#### Your task
Reproduce the entries below verbatim, starting at the line that contains "Describe the element" and ending at the line that contains "What do you see at coordinates (952, 267)", with both of those lines included. Omit the pictures.
==== Stored data ====
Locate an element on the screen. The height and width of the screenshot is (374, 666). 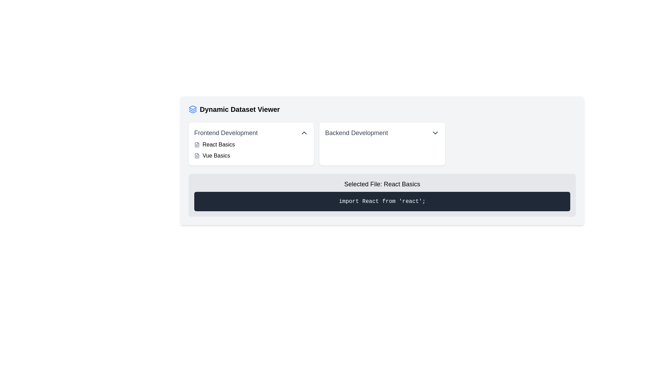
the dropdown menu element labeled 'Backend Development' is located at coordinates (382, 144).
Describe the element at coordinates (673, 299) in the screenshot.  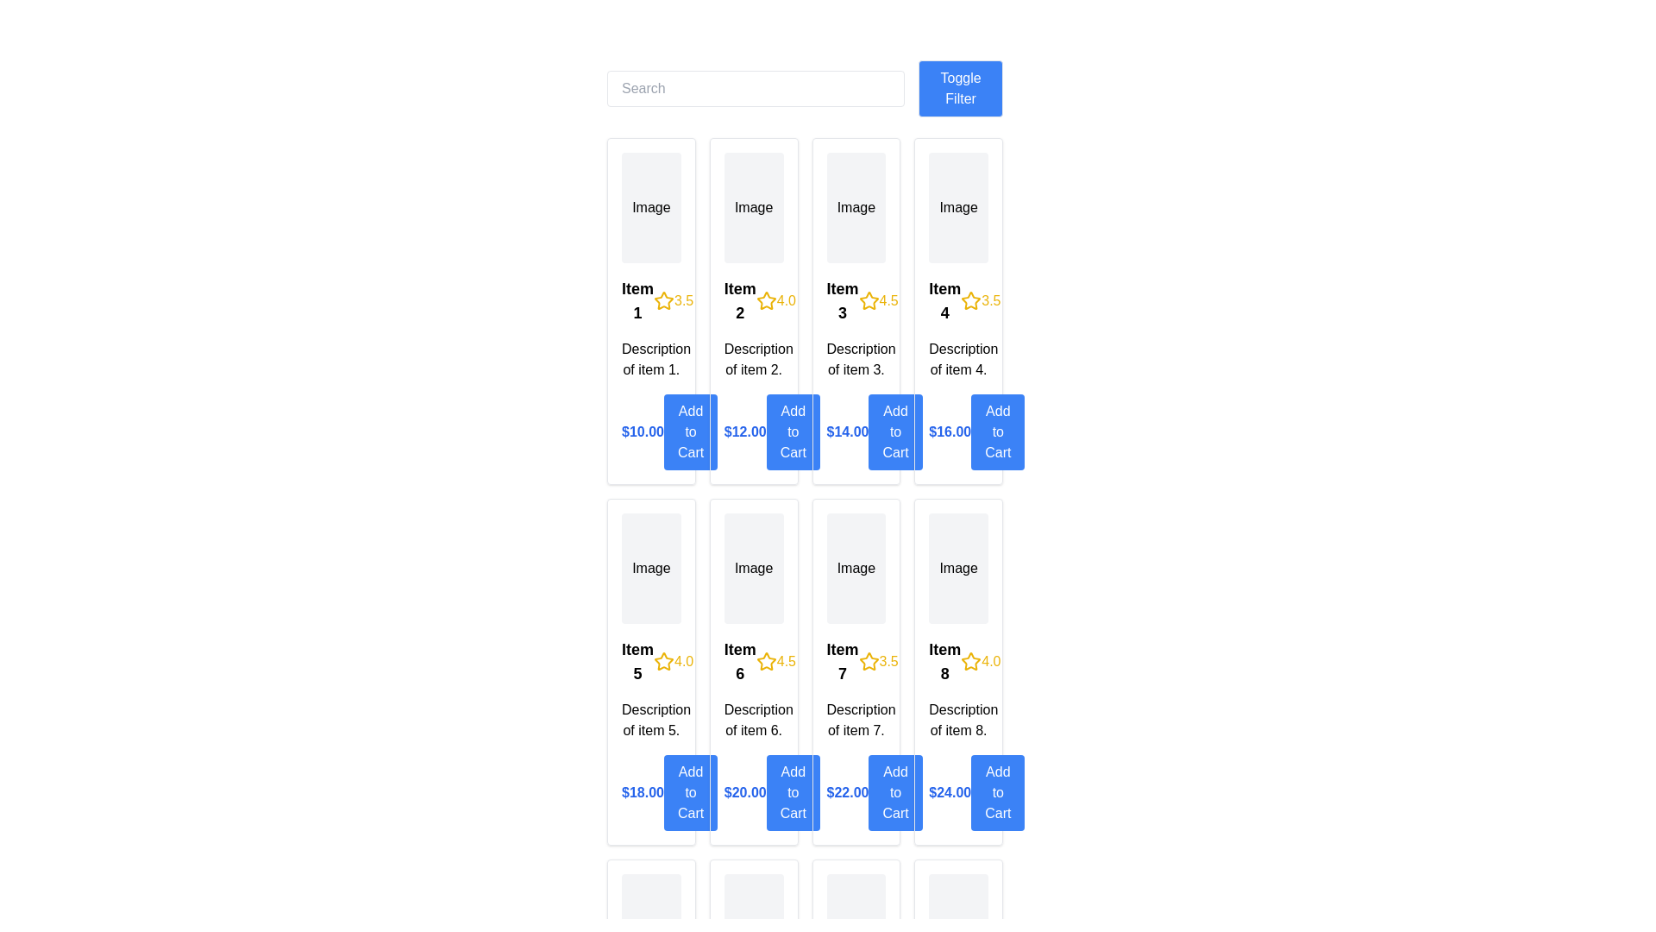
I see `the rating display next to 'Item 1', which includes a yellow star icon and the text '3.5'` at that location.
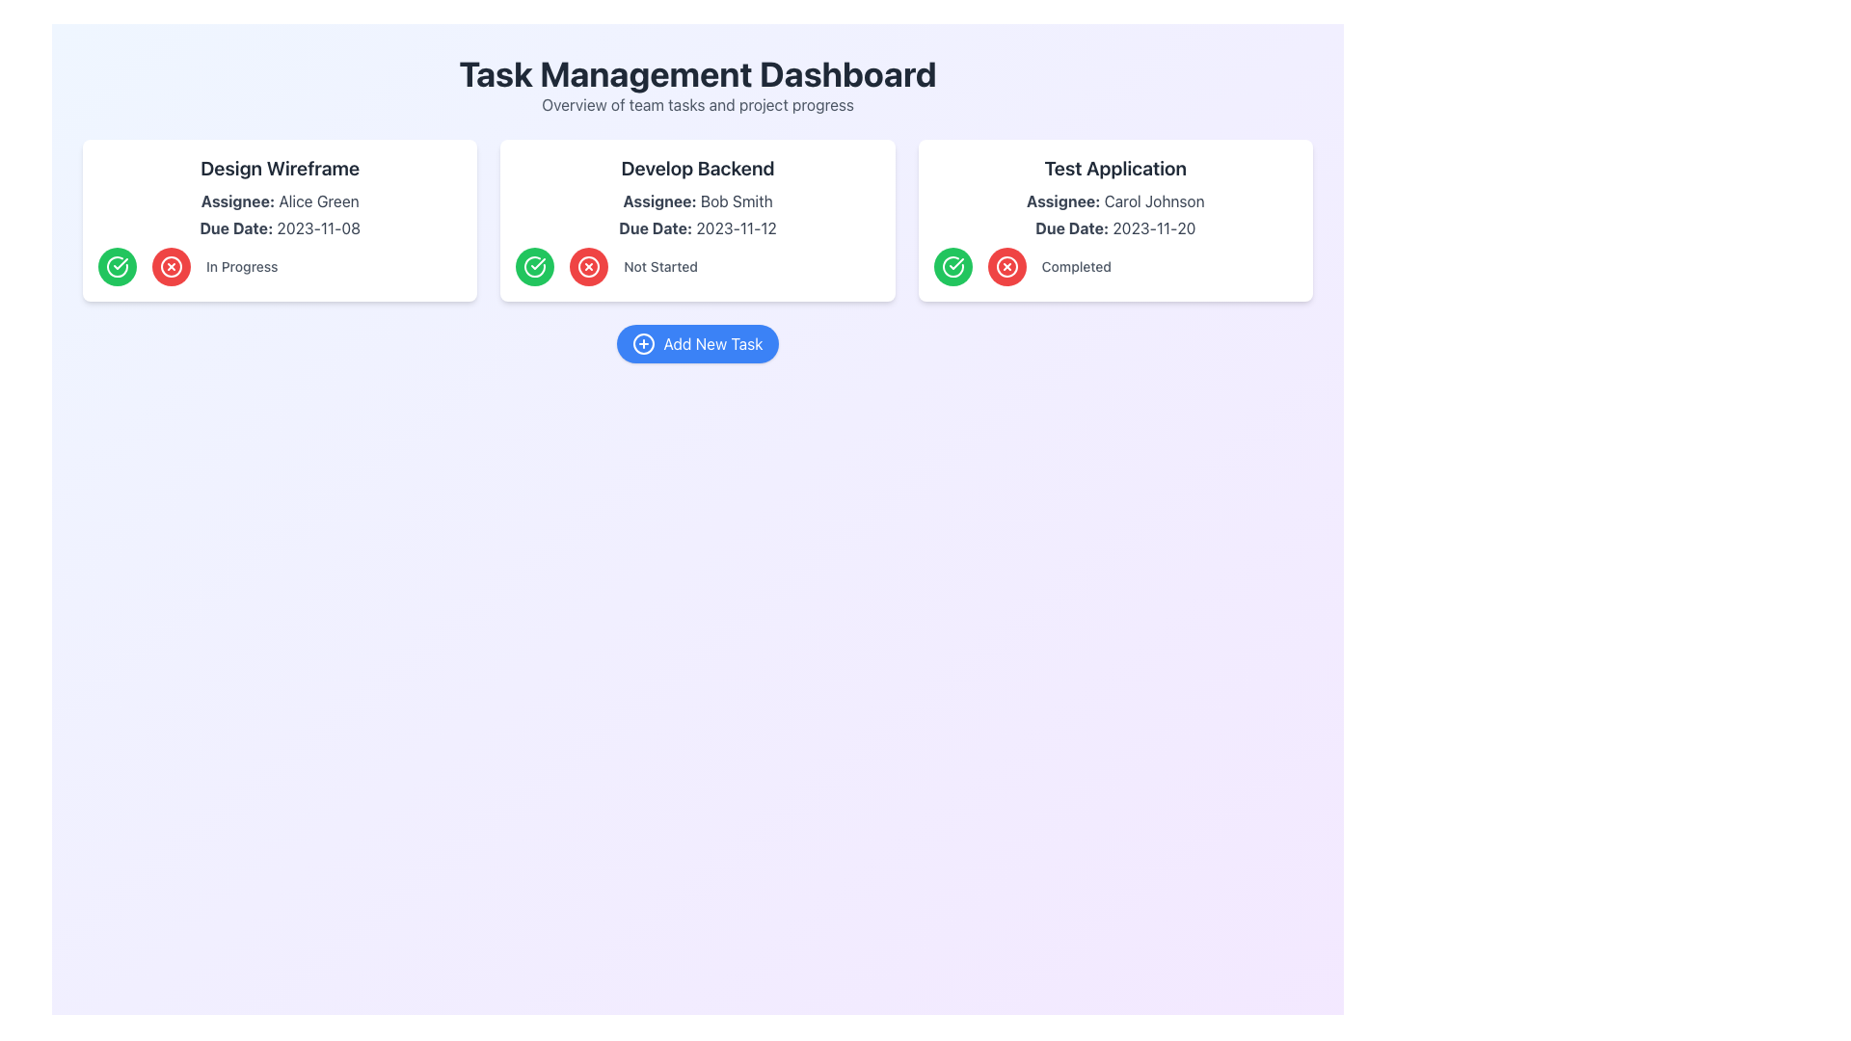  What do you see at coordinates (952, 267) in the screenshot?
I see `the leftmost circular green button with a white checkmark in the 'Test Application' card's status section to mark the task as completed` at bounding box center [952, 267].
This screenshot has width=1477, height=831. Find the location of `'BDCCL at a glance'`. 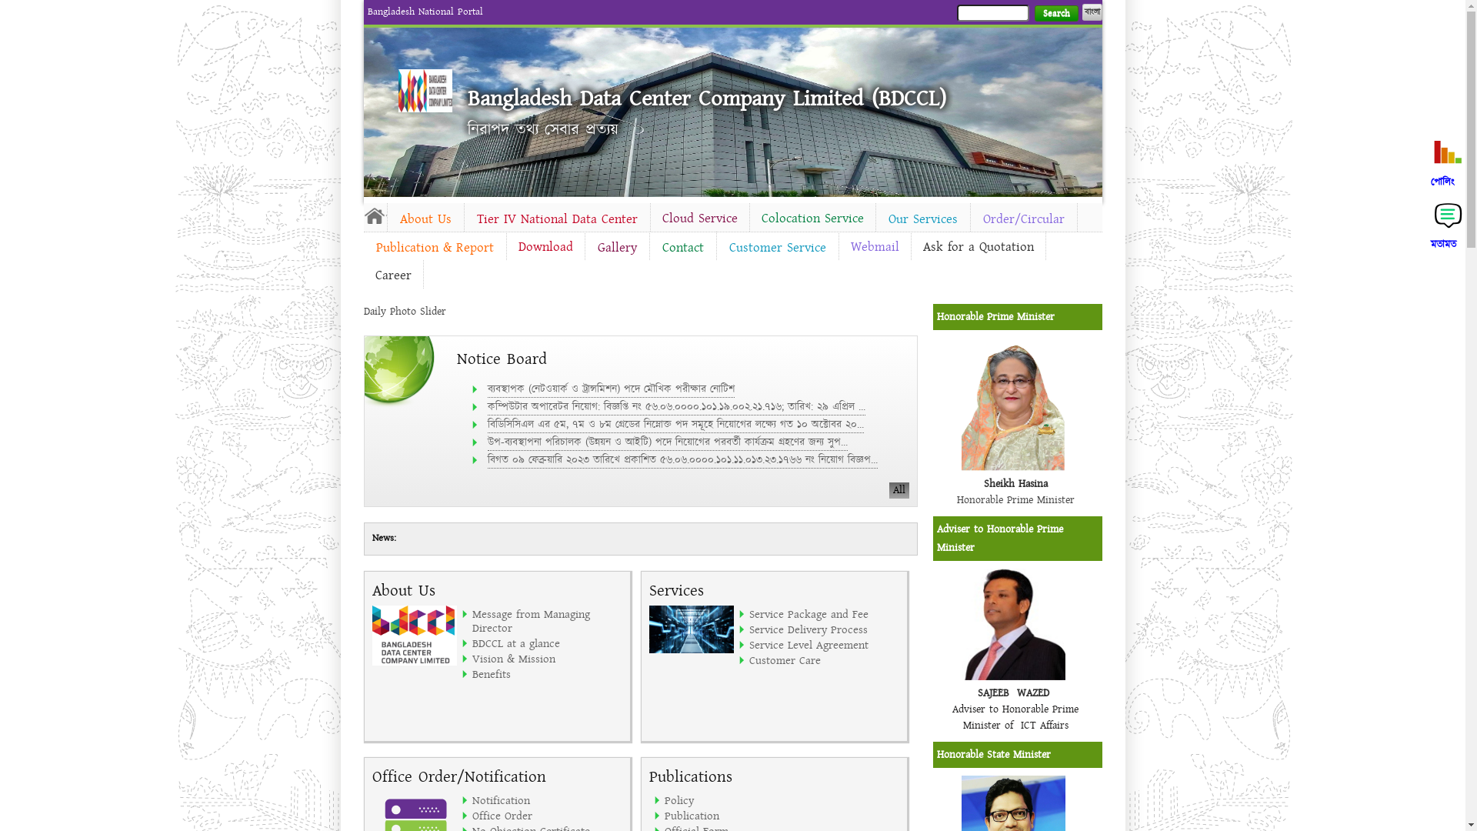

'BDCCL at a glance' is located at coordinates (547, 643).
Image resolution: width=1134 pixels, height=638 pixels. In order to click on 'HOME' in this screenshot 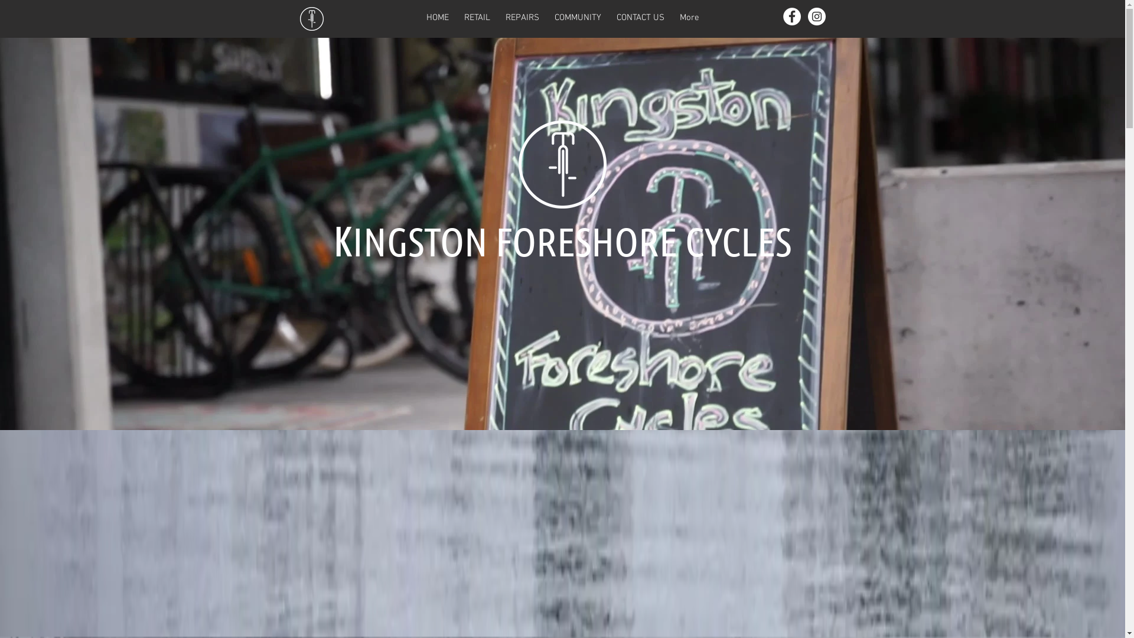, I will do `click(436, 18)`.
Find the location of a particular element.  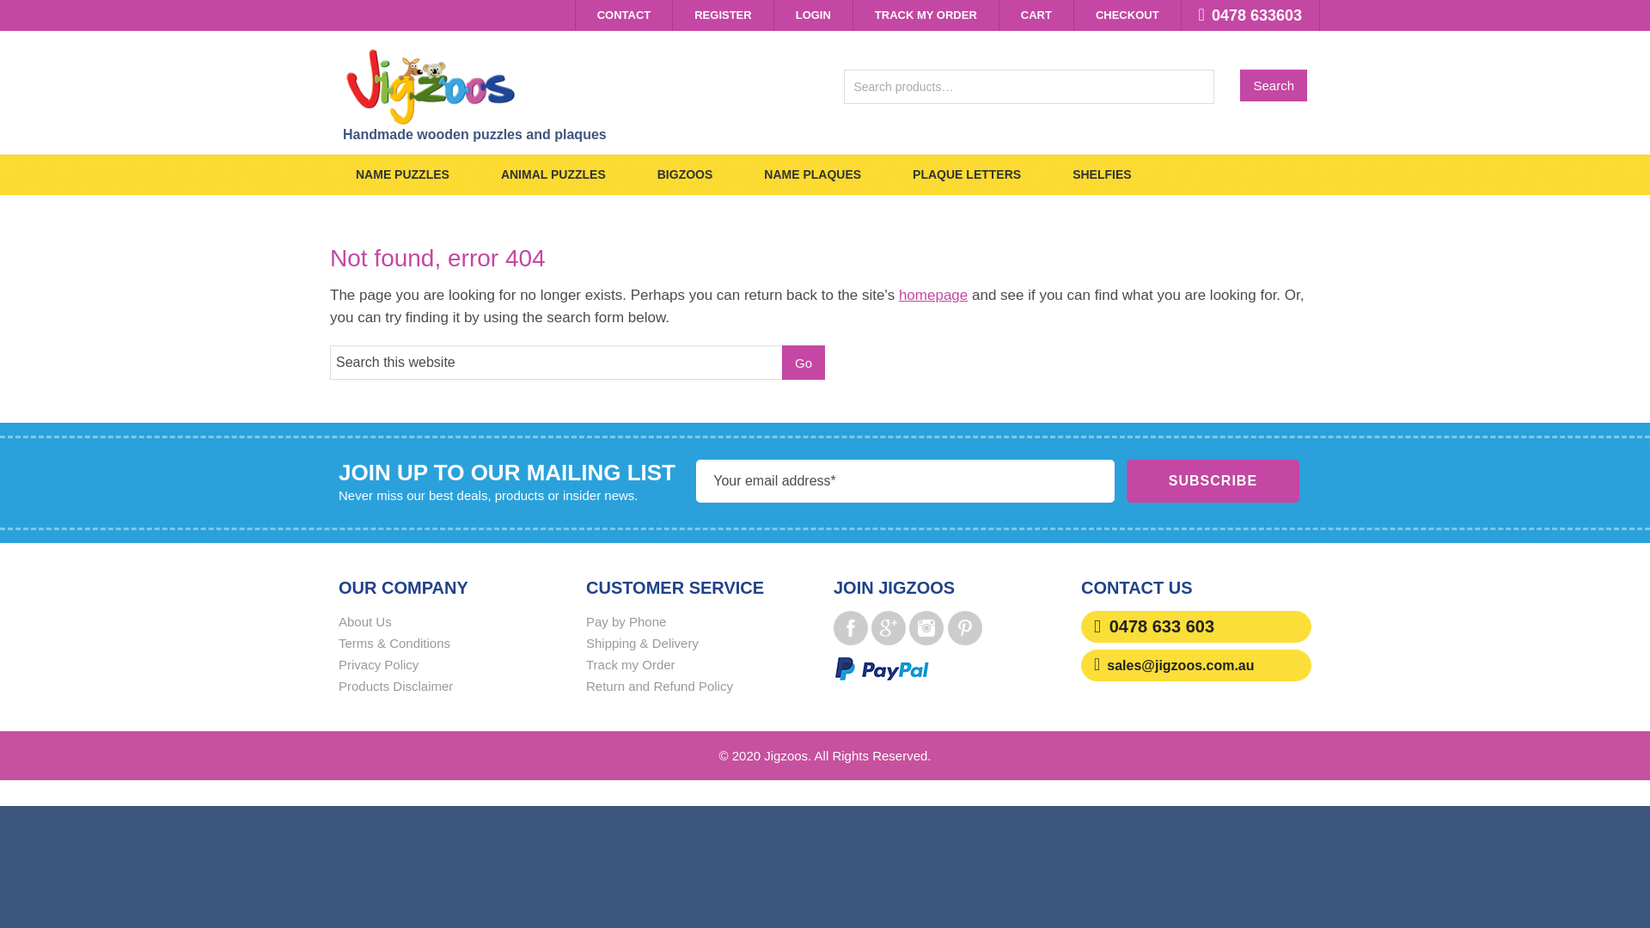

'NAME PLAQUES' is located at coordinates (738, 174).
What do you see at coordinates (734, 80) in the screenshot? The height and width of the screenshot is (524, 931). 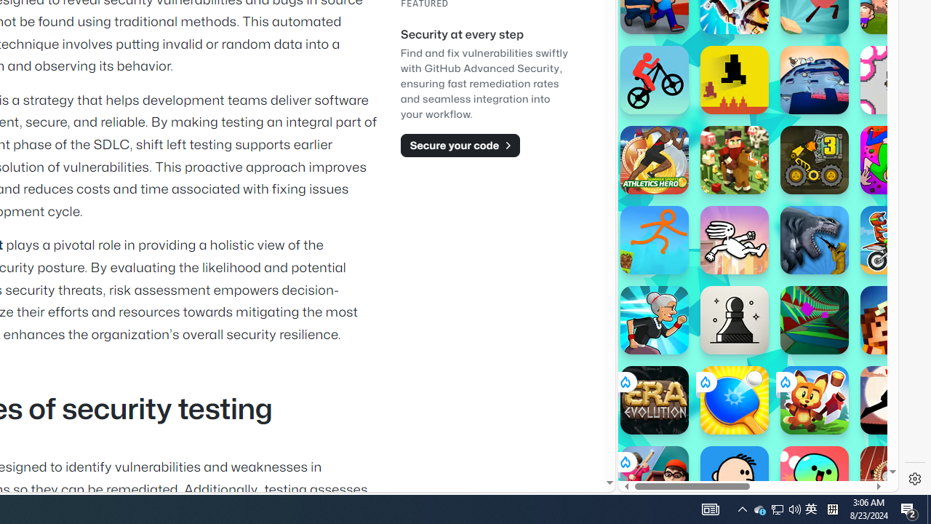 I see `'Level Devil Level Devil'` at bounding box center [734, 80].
====
#### Task answer
Describe the element at coordinates (673, 299) in the screenshot.  
I see `the rating display next to 'Item 1', which includes a yellow star icon and the text '3.5'` at that location.
  What do you see at coordinates (952, 267) in the screenshot?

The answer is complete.